The enormous energy which pulsates through the entire company is truly an awe-inspiring force of nature; sitting in the Northcott waiting for the touring players to emerge, the whole audience seemed aware of the space, almost trembling in anticipation of the riotous performance about to ensue. The company’s choice of mellow 60’s soft rock to knead viewers into a malleable, receptive body prepared for a non-traditional approach to Shakespeare did little to quell the fizzling atmosphere which preludes any Shakespeare’s Globe performance. The dressing of the Northcott’s proscenium stage with a tawdry, bare, neon set – picture loose wires, instruments, standing microphones. speakers, ladders, spotlights, all things you expect to be neatly tucked away in a theatre but here sprawled visibly across the playing space – lewdly defied the concept of the fourth wall, promising a performance which would spill over into the auditorium.

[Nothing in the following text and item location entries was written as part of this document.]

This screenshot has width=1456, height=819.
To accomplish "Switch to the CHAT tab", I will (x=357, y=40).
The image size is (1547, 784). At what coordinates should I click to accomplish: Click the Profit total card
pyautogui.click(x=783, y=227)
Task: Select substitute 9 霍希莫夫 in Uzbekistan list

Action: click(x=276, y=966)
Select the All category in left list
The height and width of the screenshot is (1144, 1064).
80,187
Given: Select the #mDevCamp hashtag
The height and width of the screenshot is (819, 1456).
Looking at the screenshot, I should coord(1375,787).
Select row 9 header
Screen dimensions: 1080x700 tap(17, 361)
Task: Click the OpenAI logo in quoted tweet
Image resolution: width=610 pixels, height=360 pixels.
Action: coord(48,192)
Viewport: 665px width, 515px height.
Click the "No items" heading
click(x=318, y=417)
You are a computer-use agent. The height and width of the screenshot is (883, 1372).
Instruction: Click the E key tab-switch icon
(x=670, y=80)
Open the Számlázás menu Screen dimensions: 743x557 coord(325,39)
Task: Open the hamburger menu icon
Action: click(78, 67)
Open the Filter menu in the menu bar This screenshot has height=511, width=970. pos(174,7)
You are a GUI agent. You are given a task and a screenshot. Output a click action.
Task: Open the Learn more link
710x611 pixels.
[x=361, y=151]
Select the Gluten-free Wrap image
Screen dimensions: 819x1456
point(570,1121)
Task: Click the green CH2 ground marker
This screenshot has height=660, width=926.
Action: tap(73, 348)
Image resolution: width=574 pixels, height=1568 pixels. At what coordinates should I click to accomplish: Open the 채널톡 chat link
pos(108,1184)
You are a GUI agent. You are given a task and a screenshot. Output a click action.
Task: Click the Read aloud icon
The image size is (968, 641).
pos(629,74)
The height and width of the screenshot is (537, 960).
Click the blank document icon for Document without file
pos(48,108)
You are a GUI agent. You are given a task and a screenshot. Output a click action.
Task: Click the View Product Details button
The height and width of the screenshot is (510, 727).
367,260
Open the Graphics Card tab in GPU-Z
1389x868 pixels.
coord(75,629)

And from the very offset this promise was fulfilled as the first actor stumbled, drink in hand, from the middle of the steeply-tiered auditorium down to the stage. A slow start proceeded from here; a strange scene revolving around a record player saw the introduction of all of the players with no scripted dialogue or costumes worn throughout the play to help characterise them. Identities thus destabilised, the play properly began. Despite following the script – one of Shakespeare’s earliest works – the entire performance was so disjointed, inconstantly paced and difficult to follow that it left the audience spinning, uncertain of what exactly they had seen. One of the audience members turned to his companion at the beginning of the interval and murmured that it “certainly is an experience”.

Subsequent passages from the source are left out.